Many people avoid making cutout cookies from scratch because of the wait time required. It seems like every recipe emphasizes the need to refrigerate the cookie dough ‘for at least two hours or best, overnight.’
I’m not sure about you, but…
1. I don’t have that kind of time to wait for my dough to chill and 2. This woman doesn’t wait for anyone – or any dough.
That’s why I found my go-to sugar cookie recipe that’s easily comes together, requires no wait time to chill, rolls out so smoothly, it leaves to feelin’ like a boss, and tastes great!

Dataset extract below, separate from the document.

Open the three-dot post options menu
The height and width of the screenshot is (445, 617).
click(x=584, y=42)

Although my cookie recipe didn’t require any wait time, these cookies did suck up a big part of my Saturday morning due to my choice of decorations. I decorated these hearts using royal icing and a flood method which required me to pipe an icing dam around each of the cookies then flood them with a thinner royal icing. When dried, there’s a deliciously sweet, crunchy shell on the cookies which I absolutely love! It’s a great contrast to the soft buttery sugar cookie!
I was feeling a little creative and a bit ambitious so I decided to make two different types of decorated hearts.

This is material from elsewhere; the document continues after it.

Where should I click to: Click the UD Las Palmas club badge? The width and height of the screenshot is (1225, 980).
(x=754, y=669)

I absolutely love the beautiful, lace decorated hearts. They’re so intricate and were relaxing to decorate. The pastel pink and deep red with the stark white contrast of the piping make them almost too pretty to eat!
I also love the traditional Valentine’s Day conversation heart cookies as they’re bright, fun and cheery! Definitely a classic holiday symbol! My favorite part was coming up with the sayings for each of the cookies.
These cookies may be Valentine’s themed but the recipes and decorating technique can be used year round to spread the love!
- 1 cup unsalted butter (2 sticks), softened
- 1½ cups confectioner's sugar
- 1 egg
- 2 teaspoons vanilla or almond extract
- 2½ cups all-purpose flour
- 2 teaspoons baking powder
- ½ teaspoon salt
- In a large mixing bowl, whip the softened butter until cream.
- Add in the confectioner's sugar and continue creaming another 1 to 2 minutes.
- Once thoroughly combined, add in the egg and flavoring of choice.
- Mix until well combined.
- Add in the baking powder, salt an 1 cup of flour.
- Continue mixing and adding in the remaining flour as two separate additions.
- The dough should start to come together, though it may appear crumbly at the to bottom.
- Turn the dough out onto a floured countertop and work the dough together.
- If it's too wet, add additional flour (up to ¼ cup) until the dough forms together.
- Roll the dough out to ¼ inch thick and cut cookies into desired shapes.
- Bake the cookies on a cookie sheet with parchment paper or a silicone baking mat for 5-7 minutes until lightly golden around the edges.
- Remove from the oven and let cool on the cookie tray 1-2 minutes.
- Transfer to paper towels or a wire rack to cool completely before frosting.